### Provided records
'''

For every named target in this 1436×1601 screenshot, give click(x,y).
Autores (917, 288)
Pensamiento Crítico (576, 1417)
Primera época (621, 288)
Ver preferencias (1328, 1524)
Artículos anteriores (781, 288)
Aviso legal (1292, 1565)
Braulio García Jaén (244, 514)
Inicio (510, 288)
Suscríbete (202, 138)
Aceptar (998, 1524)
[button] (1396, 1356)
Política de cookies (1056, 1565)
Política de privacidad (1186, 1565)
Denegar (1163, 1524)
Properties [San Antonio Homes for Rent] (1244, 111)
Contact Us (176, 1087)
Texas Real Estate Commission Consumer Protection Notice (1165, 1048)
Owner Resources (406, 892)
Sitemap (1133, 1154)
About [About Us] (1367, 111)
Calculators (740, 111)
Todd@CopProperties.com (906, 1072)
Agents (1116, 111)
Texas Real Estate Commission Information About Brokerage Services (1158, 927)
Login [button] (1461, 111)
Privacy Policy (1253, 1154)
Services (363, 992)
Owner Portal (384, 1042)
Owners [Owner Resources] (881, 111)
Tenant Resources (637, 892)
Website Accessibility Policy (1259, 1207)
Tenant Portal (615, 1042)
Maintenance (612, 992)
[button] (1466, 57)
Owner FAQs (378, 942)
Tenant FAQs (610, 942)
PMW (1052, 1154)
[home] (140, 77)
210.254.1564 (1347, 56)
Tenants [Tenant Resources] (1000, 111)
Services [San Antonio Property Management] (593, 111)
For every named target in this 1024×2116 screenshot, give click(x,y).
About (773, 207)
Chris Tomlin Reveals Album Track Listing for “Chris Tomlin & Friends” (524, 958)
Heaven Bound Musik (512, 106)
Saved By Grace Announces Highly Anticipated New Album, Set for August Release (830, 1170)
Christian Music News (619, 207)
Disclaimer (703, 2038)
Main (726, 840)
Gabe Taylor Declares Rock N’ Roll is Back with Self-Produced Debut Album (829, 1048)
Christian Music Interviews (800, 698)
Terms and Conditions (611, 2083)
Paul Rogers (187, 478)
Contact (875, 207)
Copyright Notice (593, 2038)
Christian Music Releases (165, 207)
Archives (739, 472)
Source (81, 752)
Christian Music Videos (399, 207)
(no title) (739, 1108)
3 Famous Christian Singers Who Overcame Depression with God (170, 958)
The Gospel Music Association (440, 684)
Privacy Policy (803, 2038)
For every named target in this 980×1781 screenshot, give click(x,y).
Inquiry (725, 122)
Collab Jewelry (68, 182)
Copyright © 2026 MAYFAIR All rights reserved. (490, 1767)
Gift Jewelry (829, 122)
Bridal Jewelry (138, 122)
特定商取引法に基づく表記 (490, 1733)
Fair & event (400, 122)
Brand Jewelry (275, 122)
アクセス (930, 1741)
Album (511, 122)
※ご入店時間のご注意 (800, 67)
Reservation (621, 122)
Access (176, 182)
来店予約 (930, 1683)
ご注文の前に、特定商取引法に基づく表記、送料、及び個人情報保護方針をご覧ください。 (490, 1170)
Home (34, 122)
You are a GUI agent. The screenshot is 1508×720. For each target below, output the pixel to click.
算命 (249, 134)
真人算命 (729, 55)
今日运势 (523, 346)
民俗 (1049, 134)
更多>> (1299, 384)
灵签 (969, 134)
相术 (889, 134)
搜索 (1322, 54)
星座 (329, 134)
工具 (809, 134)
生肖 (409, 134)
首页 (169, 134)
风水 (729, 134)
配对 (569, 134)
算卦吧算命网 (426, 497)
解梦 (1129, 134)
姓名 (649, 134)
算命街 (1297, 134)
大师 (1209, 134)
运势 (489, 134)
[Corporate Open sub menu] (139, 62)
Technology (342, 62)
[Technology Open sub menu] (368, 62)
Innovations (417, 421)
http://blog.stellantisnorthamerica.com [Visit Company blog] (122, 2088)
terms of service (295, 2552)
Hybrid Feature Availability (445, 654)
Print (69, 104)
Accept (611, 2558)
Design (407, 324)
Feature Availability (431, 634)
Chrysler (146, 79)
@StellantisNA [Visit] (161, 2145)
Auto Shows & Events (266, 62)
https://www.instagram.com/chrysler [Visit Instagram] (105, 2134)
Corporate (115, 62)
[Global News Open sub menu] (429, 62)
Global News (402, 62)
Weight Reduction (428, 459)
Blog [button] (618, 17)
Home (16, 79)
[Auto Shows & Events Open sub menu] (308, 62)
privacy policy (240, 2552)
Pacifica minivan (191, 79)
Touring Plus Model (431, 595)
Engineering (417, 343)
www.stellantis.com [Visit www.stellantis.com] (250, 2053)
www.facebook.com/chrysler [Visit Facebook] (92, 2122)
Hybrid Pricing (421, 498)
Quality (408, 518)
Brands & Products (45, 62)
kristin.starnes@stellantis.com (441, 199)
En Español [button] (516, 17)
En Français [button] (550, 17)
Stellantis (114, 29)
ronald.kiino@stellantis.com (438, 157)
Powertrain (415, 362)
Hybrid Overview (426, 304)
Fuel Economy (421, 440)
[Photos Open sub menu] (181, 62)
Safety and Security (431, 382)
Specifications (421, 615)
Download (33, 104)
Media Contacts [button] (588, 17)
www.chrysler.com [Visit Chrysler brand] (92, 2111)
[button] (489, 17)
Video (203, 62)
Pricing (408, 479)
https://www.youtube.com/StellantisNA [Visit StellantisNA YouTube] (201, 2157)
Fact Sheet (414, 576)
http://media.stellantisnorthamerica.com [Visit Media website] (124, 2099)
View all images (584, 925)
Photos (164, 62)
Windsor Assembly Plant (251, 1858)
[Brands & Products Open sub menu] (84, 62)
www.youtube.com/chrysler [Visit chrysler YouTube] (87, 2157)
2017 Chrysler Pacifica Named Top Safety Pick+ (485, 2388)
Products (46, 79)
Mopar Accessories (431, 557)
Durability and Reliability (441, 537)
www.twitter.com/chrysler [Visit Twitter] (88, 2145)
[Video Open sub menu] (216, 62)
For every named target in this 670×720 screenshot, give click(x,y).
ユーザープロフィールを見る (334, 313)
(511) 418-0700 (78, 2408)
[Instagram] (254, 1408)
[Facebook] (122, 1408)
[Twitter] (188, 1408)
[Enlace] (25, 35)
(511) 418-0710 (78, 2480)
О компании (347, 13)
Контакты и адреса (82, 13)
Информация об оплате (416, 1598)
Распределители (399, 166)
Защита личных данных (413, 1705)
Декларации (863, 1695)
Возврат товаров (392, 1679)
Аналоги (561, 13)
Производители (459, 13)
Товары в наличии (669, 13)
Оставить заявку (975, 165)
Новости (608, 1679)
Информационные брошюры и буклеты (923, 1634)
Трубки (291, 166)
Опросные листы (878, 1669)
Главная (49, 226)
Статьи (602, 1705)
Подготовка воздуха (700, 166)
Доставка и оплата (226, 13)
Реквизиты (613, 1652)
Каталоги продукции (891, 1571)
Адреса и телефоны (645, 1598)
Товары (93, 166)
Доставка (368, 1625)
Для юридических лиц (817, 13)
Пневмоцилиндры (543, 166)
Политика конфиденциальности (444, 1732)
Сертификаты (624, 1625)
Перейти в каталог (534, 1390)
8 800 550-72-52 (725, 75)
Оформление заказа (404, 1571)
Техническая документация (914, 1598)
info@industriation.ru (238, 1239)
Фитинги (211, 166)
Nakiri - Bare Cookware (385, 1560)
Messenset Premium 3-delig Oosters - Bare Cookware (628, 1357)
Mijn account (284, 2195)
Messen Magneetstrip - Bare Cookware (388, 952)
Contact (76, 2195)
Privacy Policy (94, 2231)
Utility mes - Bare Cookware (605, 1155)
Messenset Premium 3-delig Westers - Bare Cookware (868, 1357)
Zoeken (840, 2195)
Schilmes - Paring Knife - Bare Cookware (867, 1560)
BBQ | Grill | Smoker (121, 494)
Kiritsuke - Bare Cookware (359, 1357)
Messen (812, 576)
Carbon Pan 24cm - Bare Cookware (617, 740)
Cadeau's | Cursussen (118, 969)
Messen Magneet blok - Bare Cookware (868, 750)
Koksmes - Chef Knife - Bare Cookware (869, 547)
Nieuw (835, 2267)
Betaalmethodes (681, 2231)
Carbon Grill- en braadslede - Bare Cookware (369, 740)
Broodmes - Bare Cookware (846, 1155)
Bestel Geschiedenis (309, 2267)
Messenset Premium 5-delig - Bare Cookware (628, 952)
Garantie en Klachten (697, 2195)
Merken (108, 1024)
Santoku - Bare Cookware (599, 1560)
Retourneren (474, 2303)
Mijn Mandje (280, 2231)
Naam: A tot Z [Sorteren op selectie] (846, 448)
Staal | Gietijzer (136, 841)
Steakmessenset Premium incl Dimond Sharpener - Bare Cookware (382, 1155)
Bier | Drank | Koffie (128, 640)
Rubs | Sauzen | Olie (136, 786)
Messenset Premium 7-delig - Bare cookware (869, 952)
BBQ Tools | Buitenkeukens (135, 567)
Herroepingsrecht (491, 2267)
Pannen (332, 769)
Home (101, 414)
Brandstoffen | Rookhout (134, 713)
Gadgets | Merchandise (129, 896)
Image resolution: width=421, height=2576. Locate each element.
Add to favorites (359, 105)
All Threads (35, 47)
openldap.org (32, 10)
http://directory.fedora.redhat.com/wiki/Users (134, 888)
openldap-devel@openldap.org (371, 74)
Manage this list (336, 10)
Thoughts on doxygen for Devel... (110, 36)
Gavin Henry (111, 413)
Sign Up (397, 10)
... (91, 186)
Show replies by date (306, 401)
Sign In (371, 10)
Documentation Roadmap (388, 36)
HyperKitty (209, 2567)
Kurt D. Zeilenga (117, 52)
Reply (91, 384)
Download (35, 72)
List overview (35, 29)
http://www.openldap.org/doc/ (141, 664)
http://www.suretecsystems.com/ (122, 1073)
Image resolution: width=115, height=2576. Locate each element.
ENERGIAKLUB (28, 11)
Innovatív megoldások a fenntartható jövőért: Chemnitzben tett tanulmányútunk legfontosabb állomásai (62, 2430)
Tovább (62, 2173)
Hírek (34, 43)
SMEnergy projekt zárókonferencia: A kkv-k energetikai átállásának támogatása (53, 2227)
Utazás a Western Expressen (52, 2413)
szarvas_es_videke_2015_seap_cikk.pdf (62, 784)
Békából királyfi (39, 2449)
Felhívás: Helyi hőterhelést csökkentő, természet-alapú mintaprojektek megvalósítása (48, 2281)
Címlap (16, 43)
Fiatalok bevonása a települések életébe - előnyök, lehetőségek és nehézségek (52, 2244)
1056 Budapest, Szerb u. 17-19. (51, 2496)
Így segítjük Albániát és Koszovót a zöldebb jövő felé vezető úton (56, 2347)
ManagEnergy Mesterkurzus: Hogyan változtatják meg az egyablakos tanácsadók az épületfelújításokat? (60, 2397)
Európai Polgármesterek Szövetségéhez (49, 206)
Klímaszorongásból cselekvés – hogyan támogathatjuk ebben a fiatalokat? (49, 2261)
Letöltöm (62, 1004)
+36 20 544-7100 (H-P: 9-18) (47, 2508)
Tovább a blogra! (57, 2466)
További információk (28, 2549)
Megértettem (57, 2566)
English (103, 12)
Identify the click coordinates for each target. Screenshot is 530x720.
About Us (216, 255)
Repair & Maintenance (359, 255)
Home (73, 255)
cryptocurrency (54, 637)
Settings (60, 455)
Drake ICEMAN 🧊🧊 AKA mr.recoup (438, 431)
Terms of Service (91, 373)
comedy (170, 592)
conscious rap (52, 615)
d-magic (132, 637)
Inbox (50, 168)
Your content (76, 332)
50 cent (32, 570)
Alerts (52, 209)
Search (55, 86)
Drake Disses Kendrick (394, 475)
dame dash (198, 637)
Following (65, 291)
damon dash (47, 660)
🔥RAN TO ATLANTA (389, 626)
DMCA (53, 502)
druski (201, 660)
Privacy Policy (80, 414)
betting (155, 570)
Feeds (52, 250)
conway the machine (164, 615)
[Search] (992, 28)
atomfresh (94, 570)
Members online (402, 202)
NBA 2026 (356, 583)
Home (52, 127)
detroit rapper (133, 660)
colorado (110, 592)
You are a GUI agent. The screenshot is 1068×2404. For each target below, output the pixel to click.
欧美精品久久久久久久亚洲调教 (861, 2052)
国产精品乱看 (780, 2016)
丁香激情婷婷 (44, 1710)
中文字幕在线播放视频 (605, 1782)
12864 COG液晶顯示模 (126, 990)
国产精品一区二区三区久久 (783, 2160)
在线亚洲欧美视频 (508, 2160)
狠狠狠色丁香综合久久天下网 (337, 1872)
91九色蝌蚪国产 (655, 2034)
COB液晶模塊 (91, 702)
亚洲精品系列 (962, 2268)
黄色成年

'''

### Exercise requirements
Print, without any change, the lines above from the very first one through the line containing "Owners [Owner Resources] (881, 111)", including both of them.

### Task answer
For every named target in this 1436×1601 screenshot, give click(x,y).
Autores (917, 288)
Pensamiento Crítico (576, 1417)
Primera época (621, 288)
Ver preferencias (1328, 1524)
Artículos anteriores (781, 288)
Aviso legal (1292, 1565)
Braulio García Jaén (244, 514)
Inicio (510, 288)
Suscríbete (202, 138)
Aceptar (998, 1524)
[button] (1396, 1356)
Política de cookies (1056, 1565)
Política de privacidad (1186, 1565)
Denegar (1163, 1524)
Properties [San Antonio Homes for Rent] (1244, 111)
Contact Us (176, 1087)
Texas Real Estate Commission Consumer Protection Notice (1165, 1048)
Owner Resources (406, 892)
Sitemap (1133, 1154)
About [About Us] (1367, 111)
Calculators (740, 111)
Todd@CopProperties.com (906, 1072)
Agents (1116, 111)
Texas Real Estate Commission Information About Brokerage Services (1158, 927)
Login [button] (1461, 111)
Privacy Policy (1253, 1154)
Services (363, 992)
Owner Portal (384, 1042)
Owners [Owner Resources] (881, 111)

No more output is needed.